Is Moon Vine Poisonous to Dogs?


The moon vine (Ipomoea alba), which is also referred to as moonflower vine and evening glory, is prized by home gardeners for its breathtaking, fragrant flowers. This vine thrives in U.S. Department of Agriculture plant hardiness zones 9 through 11. Although it makes a beautiful addition to your landscape, like other morning glory species, moon vine is toxic.

Identifying Moon Vine

  • The moon vine is a vigorously growing twining vine that is perennial in tropical climates but can be grown as an annual in colder climates.
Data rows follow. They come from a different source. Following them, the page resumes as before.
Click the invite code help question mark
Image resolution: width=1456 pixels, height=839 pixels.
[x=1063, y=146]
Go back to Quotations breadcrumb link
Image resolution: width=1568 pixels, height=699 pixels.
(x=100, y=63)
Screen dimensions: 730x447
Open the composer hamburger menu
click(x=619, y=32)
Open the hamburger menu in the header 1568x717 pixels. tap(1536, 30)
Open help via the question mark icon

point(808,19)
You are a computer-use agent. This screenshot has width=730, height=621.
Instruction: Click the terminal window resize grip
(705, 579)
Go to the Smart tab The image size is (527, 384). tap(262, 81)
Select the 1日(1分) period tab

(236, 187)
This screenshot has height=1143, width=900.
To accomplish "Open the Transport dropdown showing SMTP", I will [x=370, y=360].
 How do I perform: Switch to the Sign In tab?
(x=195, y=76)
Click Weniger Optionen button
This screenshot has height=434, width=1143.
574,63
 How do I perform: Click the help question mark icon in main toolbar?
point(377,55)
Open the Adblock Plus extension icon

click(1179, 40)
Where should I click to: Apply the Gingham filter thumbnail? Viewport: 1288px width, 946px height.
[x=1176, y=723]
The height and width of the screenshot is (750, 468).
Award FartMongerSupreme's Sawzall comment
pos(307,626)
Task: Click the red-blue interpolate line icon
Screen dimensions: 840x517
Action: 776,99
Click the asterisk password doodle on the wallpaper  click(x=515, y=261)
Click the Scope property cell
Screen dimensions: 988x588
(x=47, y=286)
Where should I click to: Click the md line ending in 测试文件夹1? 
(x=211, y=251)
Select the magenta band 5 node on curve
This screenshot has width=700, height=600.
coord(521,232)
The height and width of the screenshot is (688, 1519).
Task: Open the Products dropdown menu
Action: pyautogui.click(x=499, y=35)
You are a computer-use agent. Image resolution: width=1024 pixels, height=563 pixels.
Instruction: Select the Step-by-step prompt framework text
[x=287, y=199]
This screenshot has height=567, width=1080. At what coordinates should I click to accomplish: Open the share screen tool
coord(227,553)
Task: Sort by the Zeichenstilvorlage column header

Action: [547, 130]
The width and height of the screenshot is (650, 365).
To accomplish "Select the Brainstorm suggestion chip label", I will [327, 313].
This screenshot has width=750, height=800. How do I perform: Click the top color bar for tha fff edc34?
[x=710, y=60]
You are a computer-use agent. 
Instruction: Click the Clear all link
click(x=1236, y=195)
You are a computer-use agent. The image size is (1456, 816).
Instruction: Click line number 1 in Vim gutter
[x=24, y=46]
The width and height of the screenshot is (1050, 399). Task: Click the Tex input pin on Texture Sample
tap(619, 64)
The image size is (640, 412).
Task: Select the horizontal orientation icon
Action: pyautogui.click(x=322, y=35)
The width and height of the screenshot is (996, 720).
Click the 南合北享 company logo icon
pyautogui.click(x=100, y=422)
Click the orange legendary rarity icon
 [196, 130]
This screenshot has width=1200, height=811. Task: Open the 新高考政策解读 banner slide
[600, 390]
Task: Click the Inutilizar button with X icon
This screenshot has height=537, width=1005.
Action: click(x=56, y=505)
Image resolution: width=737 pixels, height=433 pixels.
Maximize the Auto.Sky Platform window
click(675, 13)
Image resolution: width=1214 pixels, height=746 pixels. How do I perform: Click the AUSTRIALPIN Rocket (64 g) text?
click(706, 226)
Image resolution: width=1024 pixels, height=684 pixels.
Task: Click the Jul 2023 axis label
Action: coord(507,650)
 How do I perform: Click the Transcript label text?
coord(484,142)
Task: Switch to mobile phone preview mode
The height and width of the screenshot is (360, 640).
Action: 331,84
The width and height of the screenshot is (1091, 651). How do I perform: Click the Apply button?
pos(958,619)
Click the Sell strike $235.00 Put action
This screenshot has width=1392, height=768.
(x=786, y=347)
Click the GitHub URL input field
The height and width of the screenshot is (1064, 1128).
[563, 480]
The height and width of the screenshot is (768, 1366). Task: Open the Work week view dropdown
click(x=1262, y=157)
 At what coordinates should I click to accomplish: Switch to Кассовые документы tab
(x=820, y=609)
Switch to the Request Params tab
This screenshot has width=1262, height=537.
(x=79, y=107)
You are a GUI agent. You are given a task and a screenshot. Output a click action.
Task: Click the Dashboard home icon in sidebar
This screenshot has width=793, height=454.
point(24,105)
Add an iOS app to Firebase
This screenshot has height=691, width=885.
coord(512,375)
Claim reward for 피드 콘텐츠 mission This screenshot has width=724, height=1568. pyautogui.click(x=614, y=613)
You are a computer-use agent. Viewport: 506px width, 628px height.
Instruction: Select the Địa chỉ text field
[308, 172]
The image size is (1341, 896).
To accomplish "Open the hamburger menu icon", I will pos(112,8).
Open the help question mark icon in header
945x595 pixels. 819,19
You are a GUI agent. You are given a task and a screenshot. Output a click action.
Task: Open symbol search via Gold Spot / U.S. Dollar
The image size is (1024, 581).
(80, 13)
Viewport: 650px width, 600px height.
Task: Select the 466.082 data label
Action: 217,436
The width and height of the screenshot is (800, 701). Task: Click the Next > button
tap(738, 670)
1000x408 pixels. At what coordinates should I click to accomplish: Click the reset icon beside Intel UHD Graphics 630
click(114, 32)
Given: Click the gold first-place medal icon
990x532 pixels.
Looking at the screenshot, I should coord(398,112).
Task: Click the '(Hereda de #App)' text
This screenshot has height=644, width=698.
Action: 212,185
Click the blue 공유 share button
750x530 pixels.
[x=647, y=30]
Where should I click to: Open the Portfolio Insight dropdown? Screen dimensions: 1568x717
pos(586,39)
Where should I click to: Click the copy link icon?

It is a relative of the morning glory and has similar heart-shaped, green leaves that are 4 to 8 inches long. The buds of the moon vine open in late afternoon and by the following morning, they shrivel and die. Moon vine makes up for the short life of its blooms by producing large quantities throughout the summer. Each fluted, white, funnel-shaped flower is held on a stem bearing several buds, but not all of these open at the same time. Flowers are 5 to 6 inches across, and the large white seeds resemble dried garbanzo beans.

Toxic Parts

  • Moon vine is part of the morning glory (Convolvulaceae) plant family. Plants in this family are listed by the ASPCA as toxic to dogs. All parts of moon vine and other morning glory species contain alkaloids such as chanoclavine, lysergic acid and lysergamide. The seeds can be particularly dangerous because they remain viable in soil for long periods and contain several types of alkaloids that are neurotoxins to humans and animals if ingested.

Signs of Trouble

  • Ingestion of moon vine parts by your dog can cause several symptoms. The severity of these symptoms will vary depending on the dog and how much of the plant is ingested. But signs of poisoning by this plant typically include stomach upset, agitation, tremors, disorientation, hallucinations, loss of appetite, diarrhea and loss of coordination.

What to Do

  • If you suspect your dog has eaten moon vine or any other poisonous plant but is not showing symptoms, contact your veterinarian, or call the ASPCA Animal Poison Control Center at (888) 426-4435. The ASPCA and your vet can help you determine how to proceed. If your dog is having seizures, losing consciousness or appears to have trouble breathing, take it immediately to your vet or to an emergency veterinary clinic.